▸ **Your objective**
Copy the lines below verbatim, beginning with the line that includes "Task: Click the IE favicon on the IIS7 tab" and continuing to the end; leave out everything before it.

▸ **Excerpted data**
★ ★ ★ ★ ★ ★ ★
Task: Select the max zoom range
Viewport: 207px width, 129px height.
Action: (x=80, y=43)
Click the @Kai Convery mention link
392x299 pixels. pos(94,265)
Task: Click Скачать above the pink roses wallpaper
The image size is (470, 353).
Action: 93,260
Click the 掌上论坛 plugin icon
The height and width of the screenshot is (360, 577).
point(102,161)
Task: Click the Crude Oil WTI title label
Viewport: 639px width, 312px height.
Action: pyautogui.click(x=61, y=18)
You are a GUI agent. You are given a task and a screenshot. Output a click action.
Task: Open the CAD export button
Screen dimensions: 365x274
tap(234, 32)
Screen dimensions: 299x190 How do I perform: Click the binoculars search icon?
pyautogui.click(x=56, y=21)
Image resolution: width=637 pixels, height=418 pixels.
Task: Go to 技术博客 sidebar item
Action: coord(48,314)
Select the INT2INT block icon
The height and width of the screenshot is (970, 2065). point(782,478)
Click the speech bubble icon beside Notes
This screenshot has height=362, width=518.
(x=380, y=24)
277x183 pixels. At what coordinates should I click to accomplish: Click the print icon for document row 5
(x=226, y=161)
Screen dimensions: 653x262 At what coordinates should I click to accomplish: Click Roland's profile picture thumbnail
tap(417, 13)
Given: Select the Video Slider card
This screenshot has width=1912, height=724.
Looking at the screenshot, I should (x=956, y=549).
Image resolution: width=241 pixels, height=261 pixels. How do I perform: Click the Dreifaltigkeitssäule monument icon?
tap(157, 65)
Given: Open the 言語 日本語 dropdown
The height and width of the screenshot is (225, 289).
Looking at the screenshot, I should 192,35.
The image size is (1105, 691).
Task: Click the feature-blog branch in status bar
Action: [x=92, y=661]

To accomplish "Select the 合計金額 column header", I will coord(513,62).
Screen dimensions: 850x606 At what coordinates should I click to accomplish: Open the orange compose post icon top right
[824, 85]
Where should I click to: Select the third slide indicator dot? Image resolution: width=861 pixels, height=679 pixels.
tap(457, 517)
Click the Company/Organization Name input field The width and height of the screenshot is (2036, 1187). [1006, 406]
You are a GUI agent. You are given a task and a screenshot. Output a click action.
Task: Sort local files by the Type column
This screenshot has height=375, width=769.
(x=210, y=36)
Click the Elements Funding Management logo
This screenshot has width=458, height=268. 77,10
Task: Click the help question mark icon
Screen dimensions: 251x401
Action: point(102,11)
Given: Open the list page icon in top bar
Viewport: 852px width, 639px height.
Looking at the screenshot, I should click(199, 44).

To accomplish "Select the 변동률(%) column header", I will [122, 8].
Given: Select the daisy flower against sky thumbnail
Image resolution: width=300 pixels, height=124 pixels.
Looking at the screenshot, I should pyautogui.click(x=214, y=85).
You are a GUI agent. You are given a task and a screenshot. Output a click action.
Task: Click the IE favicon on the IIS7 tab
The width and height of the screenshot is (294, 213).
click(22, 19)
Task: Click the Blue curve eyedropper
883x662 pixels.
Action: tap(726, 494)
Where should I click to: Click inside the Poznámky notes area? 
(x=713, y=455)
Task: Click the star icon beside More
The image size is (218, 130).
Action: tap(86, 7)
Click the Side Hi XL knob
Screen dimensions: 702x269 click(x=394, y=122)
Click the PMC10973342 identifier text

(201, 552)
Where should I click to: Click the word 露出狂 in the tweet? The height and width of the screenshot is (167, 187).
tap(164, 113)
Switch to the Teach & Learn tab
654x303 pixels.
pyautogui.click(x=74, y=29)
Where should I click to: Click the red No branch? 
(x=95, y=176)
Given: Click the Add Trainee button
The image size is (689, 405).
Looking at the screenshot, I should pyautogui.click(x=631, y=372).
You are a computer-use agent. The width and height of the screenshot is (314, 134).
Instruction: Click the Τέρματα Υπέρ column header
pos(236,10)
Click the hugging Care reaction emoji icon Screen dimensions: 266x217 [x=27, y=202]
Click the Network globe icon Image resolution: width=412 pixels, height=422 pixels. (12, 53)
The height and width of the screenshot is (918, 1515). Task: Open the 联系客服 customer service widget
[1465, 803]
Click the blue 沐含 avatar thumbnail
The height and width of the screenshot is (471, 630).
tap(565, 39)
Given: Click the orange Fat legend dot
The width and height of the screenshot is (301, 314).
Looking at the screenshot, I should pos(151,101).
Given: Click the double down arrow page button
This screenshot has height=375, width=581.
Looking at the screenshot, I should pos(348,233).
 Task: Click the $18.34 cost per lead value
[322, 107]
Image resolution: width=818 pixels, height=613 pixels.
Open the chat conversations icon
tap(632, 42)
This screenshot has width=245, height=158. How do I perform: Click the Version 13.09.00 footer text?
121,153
★ ★ ★ ★ ★ ★ ★
▸ **Response to the exercise**
Task: Click the IE favicon on the IIS7 tab
The width and height of the screenshot is (294, 213).
click(22, 19)
Task: Click the Blue curve eyedropper
883x662 pixels.
Action: tap(726, 494)
Where should I click to: Click inside the Poznámky notes area? 
(x=713, y=455)
Task: Click the star icon beside More
The image size is (218, 130).
Action: tap(86, 7)
Click the Side Hi XL knob
Screen dimensions: 702x269 click(x=394, y=122)
Click the PMC10973342 identifier text

(201, 552)
Where should I click to: Click the word 露出狂 in the tweet? The height and width of the screenshot is (167, 187).
tap(164, 113)
Switch to the Teach & Learn tab
654x303 pixels.
pyautogui.click(x=74, y=29)
Where should I click to: Click the red No branch? 
(x=95, y=176)
Given: Click the Add Trainee button
The image size is (689, 405).
Looking at the screenshot, I should pyautogui.click(x=631, y=372).
You are a computer-use agent. The width and height of the screenshot is (314, 134).
Instruction: Click the Τέρματα Υπέρ column header
pos(236,10)
Click the hugging Care reaction emoji icon Screen dimensions: 266x217 [x=27, y=202]
Click the Network globe icon Image resolution: width=412 pixels, height=422 pixels. (12, 53)
The height and width of the screenshot is (918, 1515). Task: Open the 联系客服 customer service widget
[1465, 803]
Click the blue 沐含 avatar thumbnail
The height and width of the screenshot is (471, 630).
tap(565, 39)
Given: Click the orange Fat legend dot
The width and height of the screenshot is (301, 314).
Looking at the screenshot, I should pos(151,101).
Given: Click the double down arrow page button
This screenshot has height=375, width=581.
Looking at the screenshot, I should pos(348,233).
 Task: Click the $18.34 cost per lead value
[322, 107]
Image resolution: width=818 pixels, height=613 pixels.
Open the chat conversations icon
tap(632, 42)
This screenshot has width=245, height=158. How do I perform: Click the Version 13.09.00 footer text?
121,153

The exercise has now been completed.